# Problem to work on:
Go through the listing below and output exactly the line with "Click the editor", the line with "2000x1507 pixels.", and each line between; omit the rest.

# Data supplied:
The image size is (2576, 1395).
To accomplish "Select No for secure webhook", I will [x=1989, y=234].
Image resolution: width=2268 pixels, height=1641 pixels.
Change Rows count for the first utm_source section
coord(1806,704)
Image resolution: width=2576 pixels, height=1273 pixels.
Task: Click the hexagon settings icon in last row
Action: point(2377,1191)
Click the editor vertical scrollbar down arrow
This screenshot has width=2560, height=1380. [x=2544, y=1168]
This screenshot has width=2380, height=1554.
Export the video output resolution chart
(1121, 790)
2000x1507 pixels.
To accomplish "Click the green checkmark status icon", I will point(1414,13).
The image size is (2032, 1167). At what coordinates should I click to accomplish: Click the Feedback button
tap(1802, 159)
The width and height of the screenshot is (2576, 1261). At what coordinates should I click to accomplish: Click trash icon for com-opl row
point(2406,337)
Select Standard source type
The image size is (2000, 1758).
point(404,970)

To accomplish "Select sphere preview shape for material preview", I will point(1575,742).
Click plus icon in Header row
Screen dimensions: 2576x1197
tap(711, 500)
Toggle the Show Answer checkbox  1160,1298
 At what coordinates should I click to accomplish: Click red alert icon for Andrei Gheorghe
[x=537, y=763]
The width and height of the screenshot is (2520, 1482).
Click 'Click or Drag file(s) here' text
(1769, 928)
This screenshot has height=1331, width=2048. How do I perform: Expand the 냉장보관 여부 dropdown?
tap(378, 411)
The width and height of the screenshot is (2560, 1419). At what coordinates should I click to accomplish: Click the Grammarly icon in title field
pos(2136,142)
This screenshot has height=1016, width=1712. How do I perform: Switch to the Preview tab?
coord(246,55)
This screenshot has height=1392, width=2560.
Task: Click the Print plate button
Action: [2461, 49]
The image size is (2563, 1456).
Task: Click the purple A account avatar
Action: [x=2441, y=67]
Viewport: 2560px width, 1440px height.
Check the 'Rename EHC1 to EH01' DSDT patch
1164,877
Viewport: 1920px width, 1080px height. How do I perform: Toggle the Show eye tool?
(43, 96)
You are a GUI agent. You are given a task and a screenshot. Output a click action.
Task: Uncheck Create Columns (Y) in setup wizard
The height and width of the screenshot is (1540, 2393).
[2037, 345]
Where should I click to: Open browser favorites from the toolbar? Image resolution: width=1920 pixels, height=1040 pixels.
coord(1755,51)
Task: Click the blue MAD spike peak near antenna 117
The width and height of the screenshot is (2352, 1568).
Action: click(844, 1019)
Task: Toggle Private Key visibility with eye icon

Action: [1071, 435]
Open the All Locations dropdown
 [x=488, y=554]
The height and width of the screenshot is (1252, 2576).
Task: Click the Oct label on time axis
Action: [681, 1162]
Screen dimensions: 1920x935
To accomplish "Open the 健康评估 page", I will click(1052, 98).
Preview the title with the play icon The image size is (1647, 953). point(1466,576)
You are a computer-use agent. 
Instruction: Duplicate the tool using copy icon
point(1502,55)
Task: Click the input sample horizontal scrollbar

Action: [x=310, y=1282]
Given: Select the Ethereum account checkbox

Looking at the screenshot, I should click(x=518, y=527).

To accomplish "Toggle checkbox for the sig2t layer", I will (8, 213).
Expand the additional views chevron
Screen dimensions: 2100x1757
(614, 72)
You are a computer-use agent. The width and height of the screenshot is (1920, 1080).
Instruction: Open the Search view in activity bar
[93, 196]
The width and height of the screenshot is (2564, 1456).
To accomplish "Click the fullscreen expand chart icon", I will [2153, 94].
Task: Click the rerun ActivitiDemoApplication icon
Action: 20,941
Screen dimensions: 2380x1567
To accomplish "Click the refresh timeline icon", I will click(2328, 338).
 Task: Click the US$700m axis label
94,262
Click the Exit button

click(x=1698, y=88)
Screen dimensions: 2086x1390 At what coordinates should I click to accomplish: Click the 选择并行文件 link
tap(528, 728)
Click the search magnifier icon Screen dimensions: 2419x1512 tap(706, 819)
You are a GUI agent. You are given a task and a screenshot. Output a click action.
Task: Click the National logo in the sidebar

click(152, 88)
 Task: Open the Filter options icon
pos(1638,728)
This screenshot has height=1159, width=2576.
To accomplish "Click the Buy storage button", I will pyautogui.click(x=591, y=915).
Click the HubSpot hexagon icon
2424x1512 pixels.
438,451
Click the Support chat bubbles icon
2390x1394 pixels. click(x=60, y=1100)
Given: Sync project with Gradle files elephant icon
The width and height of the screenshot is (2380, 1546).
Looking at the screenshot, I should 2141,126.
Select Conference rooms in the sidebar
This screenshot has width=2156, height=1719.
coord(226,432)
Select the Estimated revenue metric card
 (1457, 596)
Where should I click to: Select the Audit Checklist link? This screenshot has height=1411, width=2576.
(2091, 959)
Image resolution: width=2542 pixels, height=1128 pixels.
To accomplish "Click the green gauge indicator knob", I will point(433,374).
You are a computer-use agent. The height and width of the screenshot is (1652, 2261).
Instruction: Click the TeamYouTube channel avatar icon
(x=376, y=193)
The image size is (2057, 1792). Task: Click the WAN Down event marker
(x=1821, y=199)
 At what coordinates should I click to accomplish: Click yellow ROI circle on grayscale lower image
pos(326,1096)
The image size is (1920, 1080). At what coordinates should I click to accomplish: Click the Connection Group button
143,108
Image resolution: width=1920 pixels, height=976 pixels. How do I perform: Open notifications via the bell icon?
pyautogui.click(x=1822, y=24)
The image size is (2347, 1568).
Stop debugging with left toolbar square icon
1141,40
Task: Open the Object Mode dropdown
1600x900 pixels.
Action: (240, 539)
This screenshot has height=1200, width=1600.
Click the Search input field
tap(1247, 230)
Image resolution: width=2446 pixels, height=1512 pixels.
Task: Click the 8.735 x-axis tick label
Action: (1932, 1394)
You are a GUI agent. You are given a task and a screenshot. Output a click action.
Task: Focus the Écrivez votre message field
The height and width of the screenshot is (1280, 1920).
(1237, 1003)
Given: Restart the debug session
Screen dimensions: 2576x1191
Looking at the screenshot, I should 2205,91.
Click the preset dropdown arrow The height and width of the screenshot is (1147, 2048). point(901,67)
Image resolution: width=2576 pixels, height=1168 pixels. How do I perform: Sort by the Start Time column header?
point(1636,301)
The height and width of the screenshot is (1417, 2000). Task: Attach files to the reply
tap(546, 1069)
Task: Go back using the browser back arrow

# Answer box:
Click the editor vertical scrollbar down arrow
This screenshot has width=2560, height=1380. [x=2544, y=1168]
This screenshot has width=2380, height=1554.
Export the video output resolution chart
(1121, 790)
2000x1507 pixels.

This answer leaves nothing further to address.